EXERCISE REQUIREMENTS » Each line containing the string "vertical" should be copied out of the entries.
── MATERIAL FOR THIS EXERCISE ──
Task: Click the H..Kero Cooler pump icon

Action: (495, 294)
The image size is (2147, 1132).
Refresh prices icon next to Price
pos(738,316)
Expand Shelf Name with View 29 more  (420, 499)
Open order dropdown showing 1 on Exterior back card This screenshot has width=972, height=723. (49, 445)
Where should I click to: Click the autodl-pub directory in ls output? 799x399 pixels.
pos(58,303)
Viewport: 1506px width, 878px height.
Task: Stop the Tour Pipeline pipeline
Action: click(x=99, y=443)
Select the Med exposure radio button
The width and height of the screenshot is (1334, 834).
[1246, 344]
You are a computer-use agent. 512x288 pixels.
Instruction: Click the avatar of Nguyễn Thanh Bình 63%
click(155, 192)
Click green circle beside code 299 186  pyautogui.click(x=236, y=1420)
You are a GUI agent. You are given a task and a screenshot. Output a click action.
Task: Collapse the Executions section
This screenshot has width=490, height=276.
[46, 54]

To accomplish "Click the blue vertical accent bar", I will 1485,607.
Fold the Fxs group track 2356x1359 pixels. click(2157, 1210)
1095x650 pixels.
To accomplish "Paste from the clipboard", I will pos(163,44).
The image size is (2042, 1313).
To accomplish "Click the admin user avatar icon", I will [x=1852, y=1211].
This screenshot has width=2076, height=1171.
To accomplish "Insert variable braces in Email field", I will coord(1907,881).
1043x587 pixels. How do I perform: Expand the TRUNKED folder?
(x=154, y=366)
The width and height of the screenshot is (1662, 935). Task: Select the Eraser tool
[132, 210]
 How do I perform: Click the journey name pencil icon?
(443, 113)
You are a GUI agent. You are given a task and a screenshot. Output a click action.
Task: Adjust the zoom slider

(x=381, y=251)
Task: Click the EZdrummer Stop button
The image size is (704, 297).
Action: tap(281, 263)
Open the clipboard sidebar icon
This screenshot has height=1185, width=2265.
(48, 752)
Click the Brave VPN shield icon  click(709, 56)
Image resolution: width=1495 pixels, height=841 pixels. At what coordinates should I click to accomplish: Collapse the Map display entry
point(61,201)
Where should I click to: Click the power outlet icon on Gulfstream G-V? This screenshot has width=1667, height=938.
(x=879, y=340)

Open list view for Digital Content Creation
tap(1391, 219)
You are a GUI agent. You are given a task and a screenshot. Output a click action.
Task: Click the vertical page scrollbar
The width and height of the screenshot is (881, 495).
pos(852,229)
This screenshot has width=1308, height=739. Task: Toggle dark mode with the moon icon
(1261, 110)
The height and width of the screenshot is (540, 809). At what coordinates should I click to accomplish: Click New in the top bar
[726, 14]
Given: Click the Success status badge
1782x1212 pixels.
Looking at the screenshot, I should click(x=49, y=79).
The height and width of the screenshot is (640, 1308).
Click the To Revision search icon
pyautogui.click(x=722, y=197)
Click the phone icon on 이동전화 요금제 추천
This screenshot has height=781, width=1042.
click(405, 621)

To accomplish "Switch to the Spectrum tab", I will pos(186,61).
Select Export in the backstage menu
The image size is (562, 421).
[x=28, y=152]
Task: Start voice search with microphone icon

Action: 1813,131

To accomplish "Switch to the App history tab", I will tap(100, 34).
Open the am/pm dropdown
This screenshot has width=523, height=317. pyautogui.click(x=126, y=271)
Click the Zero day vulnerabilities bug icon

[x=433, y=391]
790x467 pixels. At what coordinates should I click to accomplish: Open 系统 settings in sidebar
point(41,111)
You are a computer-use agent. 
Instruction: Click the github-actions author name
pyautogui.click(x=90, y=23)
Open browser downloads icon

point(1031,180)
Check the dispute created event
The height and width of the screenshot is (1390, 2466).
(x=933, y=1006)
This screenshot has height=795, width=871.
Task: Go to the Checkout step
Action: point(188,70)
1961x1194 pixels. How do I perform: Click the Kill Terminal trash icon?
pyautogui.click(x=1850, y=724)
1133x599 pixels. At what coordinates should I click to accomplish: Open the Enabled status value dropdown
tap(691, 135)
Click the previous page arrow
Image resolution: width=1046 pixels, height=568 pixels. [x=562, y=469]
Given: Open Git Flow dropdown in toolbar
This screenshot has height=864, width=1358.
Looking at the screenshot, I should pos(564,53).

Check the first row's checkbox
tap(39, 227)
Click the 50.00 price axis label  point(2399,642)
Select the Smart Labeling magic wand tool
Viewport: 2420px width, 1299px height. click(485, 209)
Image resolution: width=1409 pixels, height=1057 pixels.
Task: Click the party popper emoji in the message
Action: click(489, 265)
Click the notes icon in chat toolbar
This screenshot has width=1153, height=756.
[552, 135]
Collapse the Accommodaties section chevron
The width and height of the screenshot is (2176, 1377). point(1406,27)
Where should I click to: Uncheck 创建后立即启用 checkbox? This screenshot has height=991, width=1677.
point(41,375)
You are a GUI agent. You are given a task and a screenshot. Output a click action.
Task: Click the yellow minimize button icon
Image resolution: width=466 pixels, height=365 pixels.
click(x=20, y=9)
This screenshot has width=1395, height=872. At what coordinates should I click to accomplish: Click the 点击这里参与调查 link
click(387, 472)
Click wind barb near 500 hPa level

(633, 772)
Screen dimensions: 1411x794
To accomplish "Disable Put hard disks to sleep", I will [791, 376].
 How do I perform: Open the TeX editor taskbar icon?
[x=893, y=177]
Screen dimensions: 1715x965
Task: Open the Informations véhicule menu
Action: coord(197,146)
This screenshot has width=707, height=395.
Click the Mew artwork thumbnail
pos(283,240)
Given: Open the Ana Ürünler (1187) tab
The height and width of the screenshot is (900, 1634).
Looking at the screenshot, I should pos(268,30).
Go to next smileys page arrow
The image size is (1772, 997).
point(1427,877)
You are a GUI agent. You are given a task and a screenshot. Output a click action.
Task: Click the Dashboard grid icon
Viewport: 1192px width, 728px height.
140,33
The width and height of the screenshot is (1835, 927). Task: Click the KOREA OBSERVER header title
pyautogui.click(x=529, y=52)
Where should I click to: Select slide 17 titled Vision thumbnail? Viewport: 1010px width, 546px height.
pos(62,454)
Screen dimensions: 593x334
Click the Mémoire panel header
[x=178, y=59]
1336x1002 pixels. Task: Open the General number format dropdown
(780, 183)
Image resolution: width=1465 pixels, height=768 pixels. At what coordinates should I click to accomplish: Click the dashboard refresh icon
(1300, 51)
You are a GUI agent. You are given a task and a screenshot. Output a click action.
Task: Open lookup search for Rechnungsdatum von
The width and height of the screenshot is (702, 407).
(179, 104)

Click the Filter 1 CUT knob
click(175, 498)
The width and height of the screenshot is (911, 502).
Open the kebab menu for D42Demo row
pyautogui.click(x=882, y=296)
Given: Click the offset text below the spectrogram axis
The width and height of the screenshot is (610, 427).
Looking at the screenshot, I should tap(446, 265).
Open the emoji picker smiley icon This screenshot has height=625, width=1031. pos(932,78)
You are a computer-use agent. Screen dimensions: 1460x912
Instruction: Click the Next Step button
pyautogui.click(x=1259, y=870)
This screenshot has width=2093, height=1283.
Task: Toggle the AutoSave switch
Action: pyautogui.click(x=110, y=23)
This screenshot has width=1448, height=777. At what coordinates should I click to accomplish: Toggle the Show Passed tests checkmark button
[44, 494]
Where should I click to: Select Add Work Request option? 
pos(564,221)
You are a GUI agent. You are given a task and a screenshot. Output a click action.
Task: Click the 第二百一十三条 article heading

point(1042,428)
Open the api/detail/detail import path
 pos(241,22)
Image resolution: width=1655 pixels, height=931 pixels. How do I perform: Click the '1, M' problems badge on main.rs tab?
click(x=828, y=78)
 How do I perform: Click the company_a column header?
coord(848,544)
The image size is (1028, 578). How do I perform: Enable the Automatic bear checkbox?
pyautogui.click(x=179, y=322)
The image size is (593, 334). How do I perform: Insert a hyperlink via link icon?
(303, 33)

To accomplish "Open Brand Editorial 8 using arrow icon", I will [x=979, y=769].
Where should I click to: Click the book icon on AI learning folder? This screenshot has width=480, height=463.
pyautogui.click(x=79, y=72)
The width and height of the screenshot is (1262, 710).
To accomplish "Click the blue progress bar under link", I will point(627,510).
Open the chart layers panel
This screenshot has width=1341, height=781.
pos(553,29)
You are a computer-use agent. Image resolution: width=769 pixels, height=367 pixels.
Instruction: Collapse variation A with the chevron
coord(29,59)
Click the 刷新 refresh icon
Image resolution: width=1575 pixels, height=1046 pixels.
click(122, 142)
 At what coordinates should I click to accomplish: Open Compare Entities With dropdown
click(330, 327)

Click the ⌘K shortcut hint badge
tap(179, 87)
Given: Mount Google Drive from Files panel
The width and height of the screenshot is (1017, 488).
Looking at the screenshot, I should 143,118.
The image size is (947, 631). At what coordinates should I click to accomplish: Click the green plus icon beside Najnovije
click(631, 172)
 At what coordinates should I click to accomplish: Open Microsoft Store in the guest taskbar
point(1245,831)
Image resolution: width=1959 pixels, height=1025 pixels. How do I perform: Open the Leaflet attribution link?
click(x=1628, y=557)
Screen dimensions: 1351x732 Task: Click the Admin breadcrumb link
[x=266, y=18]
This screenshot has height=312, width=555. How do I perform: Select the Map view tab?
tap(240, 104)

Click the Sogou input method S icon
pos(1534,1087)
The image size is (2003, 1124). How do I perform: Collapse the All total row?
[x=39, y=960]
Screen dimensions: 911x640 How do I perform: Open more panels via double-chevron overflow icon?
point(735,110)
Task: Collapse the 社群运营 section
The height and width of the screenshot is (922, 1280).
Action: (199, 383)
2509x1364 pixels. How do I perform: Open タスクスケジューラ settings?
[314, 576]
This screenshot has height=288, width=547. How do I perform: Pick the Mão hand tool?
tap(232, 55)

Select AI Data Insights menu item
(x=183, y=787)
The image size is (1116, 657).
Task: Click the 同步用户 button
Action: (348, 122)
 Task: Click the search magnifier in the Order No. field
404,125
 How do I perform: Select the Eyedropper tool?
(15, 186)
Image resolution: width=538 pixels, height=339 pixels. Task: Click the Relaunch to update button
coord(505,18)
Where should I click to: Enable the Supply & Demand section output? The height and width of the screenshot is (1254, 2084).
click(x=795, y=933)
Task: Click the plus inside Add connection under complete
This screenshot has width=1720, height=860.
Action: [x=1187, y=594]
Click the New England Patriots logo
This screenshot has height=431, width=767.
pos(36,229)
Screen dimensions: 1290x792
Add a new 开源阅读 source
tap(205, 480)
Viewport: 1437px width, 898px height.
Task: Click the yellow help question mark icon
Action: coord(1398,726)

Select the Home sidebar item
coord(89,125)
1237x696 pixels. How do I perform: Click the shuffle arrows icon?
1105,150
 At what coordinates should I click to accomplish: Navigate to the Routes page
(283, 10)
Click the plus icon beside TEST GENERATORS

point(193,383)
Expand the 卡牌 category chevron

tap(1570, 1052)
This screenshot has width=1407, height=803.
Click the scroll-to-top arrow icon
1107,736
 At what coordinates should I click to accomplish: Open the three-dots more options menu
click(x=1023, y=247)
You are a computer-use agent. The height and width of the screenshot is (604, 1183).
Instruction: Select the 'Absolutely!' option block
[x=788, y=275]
───
THE ANSWER »
To accomplish "Click the blue vertical accent bar", I will 1485,607.
Task: Click the vertical page scrollbar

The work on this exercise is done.